The Department of Homeland Security has asked the Internal Revenue Service to target businesses believed to be hiring immigrants working illegally in the country and investigate human trafficking, per a memo by Homeland Security Secretary Kristi Noem.

NBC News previously reported the administration is considering using Defense Department funding to hire contractors that would vastly expand the scale of immigrant arrests and deportations. The new funding would go toward paying civilian-run companies to expand and staff temporary detention facilities.

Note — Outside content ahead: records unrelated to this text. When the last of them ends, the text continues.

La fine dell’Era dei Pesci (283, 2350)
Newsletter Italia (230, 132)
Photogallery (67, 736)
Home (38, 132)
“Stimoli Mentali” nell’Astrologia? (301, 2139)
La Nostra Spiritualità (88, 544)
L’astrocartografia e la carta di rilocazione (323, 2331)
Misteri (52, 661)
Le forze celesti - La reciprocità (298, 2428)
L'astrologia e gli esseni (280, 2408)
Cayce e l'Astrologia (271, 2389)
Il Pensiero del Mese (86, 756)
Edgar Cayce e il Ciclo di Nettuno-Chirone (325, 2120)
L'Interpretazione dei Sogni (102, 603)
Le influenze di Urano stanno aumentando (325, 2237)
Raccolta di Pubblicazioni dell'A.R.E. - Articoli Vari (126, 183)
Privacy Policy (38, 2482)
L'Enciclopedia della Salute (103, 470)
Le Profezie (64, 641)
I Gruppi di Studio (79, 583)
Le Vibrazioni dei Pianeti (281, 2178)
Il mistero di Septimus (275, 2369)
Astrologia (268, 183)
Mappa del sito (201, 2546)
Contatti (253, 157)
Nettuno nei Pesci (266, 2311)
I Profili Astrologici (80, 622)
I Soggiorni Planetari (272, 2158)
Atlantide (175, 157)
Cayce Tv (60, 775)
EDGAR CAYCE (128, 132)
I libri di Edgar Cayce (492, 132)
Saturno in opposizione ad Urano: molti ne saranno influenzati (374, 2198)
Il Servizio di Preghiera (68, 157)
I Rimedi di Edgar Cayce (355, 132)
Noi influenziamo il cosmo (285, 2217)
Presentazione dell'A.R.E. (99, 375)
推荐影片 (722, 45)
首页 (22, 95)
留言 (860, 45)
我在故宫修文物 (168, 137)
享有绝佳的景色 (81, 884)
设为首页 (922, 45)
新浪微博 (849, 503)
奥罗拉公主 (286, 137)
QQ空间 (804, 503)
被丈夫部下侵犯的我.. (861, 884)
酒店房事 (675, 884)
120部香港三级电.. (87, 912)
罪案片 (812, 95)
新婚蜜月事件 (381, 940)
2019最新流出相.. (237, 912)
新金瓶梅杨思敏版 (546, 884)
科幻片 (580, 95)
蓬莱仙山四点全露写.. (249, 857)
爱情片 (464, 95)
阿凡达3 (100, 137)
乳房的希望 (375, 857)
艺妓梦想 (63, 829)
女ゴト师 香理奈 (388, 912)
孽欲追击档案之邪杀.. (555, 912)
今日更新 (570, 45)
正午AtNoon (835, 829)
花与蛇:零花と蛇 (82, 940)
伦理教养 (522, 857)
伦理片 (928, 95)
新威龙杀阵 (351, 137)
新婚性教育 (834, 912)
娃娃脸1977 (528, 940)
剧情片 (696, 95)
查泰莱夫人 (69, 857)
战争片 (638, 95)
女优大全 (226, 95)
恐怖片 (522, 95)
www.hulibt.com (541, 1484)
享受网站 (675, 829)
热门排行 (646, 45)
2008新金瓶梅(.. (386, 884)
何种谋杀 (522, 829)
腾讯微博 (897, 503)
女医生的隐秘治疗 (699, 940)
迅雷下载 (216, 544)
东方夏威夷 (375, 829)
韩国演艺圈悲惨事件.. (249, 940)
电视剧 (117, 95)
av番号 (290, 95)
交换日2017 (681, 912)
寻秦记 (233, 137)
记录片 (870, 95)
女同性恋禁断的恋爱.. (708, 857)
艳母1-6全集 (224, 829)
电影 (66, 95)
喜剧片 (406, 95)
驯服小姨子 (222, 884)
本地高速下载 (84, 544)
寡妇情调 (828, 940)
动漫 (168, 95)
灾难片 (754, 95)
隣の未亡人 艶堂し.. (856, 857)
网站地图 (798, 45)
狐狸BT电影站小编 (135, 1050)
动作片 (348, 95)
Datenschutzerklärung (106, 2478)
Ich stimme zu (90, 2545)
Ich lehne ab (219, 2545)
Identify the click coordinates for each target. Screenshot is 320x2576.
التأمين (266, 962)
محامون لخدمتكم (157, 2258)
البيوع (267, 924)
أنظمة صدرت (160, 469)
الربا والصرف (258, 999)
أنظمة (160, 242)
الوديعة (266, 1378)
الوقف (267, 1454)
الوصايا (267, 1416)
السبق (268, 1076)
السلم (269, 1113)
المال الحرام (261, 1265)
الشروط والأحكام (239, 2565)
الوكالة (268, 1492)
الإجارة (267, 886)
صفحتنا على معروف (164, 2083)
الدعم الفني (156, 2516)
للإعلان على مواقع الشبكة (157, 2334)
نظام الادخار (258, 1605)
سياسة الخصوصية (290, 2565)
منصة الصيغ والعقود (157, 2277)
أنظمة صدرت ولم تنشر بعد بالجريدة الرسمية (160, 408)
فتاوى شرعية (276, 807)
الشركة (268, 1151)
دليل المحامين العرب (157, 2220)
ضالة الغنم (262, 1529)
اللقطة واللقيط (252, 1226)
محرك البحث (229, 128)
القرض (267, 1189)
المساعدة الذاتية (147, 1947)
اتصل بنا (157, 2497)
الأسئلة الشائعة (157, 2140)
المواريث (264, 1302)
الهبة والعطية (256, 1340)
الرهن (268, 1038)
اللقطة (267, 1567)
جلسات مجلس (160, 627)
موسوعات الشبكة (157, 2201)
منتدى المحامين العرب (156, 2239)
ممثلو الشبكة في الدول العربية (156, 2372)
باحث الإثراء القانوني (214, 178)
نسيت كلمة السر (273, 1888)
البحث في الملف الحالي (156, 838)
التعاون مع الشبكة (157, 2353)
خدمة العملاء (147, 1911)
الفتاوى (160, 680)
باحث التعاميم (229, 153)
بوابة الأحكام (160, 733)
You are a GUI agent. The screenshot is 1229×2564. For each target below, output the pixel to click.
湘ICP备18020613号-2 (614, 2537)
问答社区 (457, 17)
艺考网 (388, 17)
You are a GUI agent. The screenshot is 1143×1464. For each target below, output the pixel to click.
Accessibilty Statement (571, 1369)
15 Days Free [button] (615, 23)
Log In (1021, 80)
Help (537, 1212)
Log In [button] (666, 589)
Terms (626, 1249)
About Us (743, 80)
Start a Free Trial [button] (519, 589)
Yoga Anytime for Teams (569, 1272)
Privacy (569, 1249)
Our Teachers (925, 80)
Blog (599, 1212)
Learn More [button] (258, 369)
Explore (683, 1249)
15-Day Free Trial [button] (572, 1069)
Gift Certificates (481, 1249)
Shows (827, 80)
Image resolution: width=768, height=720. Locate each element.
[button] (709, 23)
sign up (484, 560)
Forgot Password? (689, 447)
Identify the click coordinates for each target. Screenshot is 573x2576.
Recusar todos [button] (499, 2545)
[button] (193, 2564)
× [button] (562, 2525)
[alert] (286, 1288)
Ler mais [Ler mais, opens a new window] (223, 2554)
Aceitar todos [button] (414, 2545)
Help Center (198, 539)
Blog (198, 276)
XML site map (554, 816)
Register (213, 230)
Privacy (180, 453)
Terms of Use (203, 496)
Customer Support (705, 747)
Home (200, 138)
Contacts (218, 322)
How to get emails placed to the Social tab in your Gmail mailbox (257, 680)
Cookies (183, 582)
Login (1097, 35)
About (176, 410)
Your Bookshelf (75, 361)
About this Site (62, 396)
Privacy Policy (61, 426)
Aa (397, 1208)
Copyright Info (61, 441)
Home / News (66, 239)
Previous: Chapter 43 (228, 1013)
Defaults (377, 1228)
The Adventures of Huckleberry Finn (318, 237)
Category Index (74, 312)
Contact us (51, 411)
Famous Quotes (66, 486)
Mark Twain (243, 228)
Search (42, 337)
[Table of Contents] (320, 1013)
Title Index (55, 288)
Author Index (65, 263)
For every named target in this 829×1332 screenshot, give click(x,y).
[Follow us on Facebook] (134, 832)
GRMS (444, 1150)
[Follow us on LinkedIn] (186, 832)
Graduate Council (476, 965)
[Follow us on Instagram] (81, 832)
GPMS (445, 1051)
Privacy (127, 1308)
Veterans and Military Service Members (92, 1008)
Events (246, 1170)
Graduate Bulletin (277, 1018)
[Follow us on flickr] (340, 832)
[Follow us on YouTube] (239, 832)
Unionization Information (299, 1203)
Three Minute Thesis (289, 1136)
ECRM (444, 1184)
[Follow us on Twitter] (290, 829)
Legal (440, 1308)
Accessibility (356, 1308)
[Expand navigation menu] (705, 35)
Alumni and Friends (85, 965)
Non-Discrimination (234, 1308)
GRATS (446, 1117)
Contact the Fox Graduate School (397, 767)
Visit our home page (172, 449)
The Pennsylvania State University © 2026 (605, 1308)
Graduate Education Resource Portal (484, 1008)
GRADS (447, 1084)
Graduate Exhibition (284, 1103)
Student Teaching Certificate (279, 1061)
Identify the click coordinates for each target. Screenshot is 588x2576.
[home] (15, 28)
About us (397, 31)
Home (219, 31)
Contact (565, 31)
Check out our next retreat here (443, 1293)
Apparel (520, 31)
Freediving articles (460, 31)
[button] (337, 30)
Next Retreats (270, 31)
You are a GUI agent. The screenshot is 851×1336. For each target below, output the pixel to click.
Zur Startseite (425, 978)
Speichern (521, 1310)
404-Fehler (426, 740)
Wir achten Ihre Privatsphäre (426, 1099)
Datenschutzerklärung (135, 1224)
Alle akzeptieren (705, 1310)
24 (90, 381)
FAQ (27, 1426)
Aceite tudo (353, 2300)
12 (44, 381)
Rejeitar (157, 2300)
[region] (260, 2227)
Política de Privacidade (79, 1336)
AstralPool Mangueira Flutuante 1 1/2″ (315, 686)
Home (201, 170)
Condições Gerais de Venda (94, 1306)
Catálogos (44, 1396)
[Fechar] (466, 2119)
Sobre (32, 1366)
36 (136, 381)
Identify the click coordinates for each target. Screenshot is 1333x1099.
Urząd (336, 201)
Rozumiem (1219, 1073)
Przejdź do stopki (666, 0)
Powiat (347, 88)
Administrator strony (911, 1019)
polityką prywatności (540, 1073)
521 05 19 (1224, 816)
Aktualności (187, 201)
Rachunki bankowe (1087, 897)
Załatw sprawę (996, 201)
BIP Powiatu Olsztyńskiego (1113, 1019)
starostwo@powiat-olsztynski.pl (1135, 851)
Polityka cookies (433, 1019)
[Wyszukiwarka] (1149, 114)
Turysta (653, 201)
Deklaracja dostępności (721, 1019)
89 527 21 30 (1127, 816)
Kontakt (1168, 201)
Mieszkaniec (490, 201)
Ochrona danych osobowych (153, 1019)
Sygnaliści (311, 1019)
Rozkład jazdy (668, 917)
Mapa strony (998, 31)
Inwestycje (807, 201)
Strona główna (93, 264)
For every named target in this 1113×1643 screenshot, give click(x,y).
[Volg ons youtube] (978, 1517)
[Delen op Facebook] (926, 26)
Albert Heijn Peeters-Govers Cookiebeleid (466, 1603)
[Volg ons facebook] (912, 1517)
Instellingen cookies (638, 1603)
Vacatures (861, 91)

The firings also come on the heels of a series of terminations at the Department of Justice, which marked a departure from the typical turnover between administrations. During previous administrations, the Department of Justice has asked politically appointed U.S. attorneys to resign. But this time, the administration fired as many as 12 U.S. attorneys immediately. The total number of U.S. attorneys impacted was not immediately clear.

Last month, the Justice Department also fired multiple career lawyers who had been involved in federal cases surrounding Trump’s alleged efforts to overturn the results of the 2020 presidential election and alleged mishandling of classified documents. Trump pleaded not guilty to all charges, and the cases were dropped after Trump was elected to a second term.

Trump’s first few weeks in office have been marked by the mass upheaval of the federal workforce, with the administration initiating large-scale firings across the government. A federal judge gave a green light earlier this week to Trump’s mass buyout plan, allowing the administration to persuade millions of people to resign their positions but get paid through September. The Office of Personnel Management also advised agency leaders this week to terminate probationary employees who have been in their positions for a short period of time.

The Department of Government Efficiency, spearheaded by Elon Musk, has also led Trump’s efforts to reshape the federal workforce, taking aim at the U.S. Agency for International Development and the Consumer Financial Protection Bureau, among other departments.